• Your objective
Could you return the data that follows exactly, minus the images?

• Entries taken from a collection
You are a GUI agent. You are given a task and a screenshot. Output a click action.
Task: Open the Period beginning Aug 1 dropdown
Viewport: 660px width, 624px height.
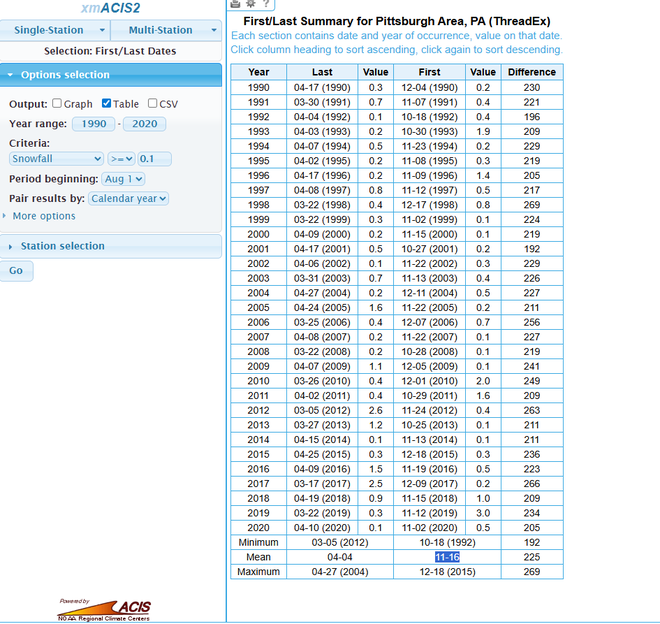(x=124, y=178)
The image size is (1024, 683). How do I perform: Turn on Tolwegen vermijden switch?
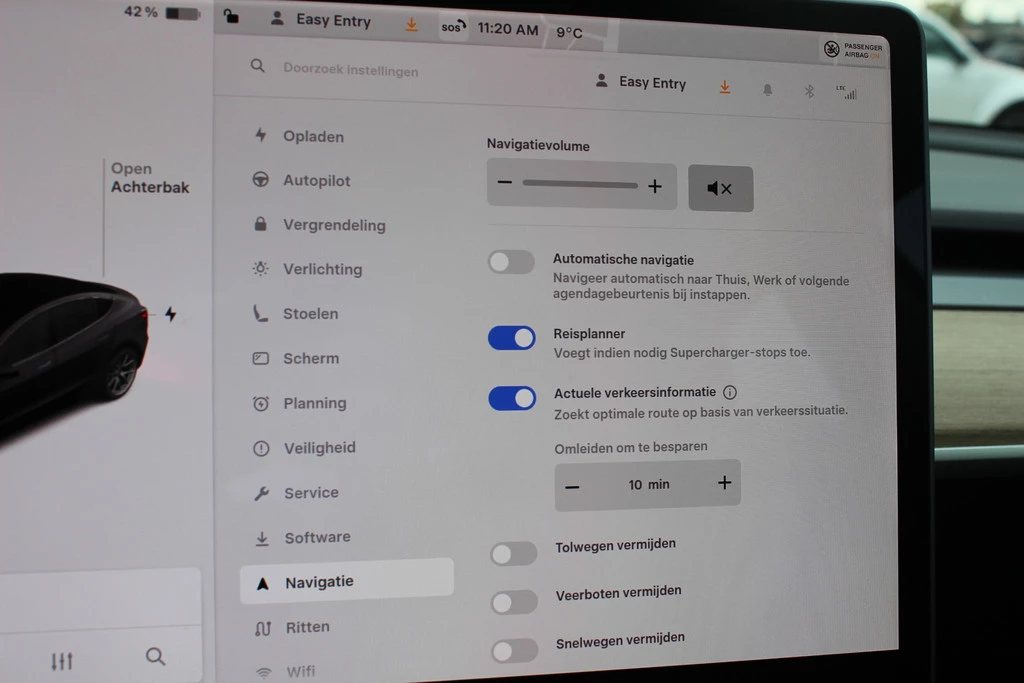click(x=513, y=553)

• Answer to the exercise
You are a GUI agent. You are given a task and a screenshot. Output a click action.
Task: Open the Period beginning Aug 1 dropdown
Viewport: 660px width, 624px height.
(x=124, y=178)
The image size is (1024, 683). How do I perform: Turn on Tolwegen vermijden switch?
click(x=513, y=553)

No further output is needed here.